Like the Eye, it is over all too soon and we are back out in the rain in not very suitable clothing. The number of Gamesmakers has increased as the time for the opening ceremony for the Paralympics draws near. We were going to stay on and have dinner in London but in a rare moment of mutual agreement have decided that we want to go HOOOOOOOME. CB says he will only come to London again if we can guarantee that there will be no annoying people around. Looks like he won’t be embarking on a further education course here then.
A pair of Gamesmakers direct us back to Waterloo; they are excited, cheerful and charming despite the rain and as we trudge back to the safe haven of the station, we find that there is a mere thirty minutes before our train.
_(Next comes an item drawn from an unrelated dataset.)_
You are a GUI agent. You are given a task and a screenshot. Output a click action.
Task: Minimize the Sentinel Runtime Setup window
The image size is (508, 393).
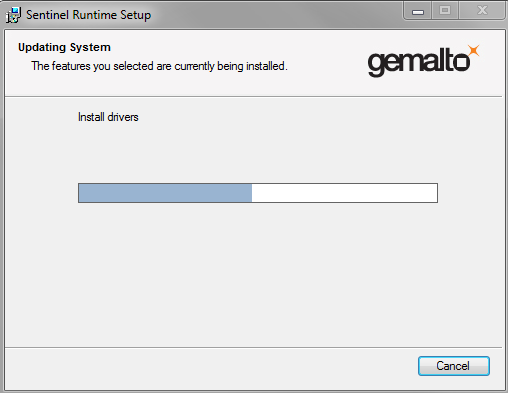(x=418, y=11)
Time enough to find some meat for CB and a reviving mocha for me so thatwhenwe get on the rather busy train, we can cope with the fact that we are in a loud carriage. I apply my anitidote to stress and doze off, secure in the knowledge that Lovely Hub will prod me if I snore and wake me in good time so that I won’t stumble off the train bleary-eyed, blinking and confused.
Back in Southampton we find that we have missed out connection and there is another hour to wait before the next train. CB is looking as if he will explode so I persuade an initially reluctant Hub that a taxi back to Hamble is the only solution. We are too tired to wait on the platform for another hour and the bus station is miles away. He is persuaded thankfully, we have a lovely driver who likes planes and the two of them chat happily about air travel whilst CB and I veg out in the back of the taxi.
We had promised to take CB out for a decent steak and fully intended to accomplish this in that London. Luckily Southampton had a suitable restaurant and we ended up there later that evening. CB was happy. he had real meat. UB texted me to say that the house was still standing. We drove home across the Itchen Bridge, admired the blue lights and snorted at the executive dwellings that are going up on the old Vospers site. Our Hamble house felt very welcoming, although the sight of UB’s empty room made me feel slightly choked. Nevertheless we all survived and had a good day. So good to be back home again.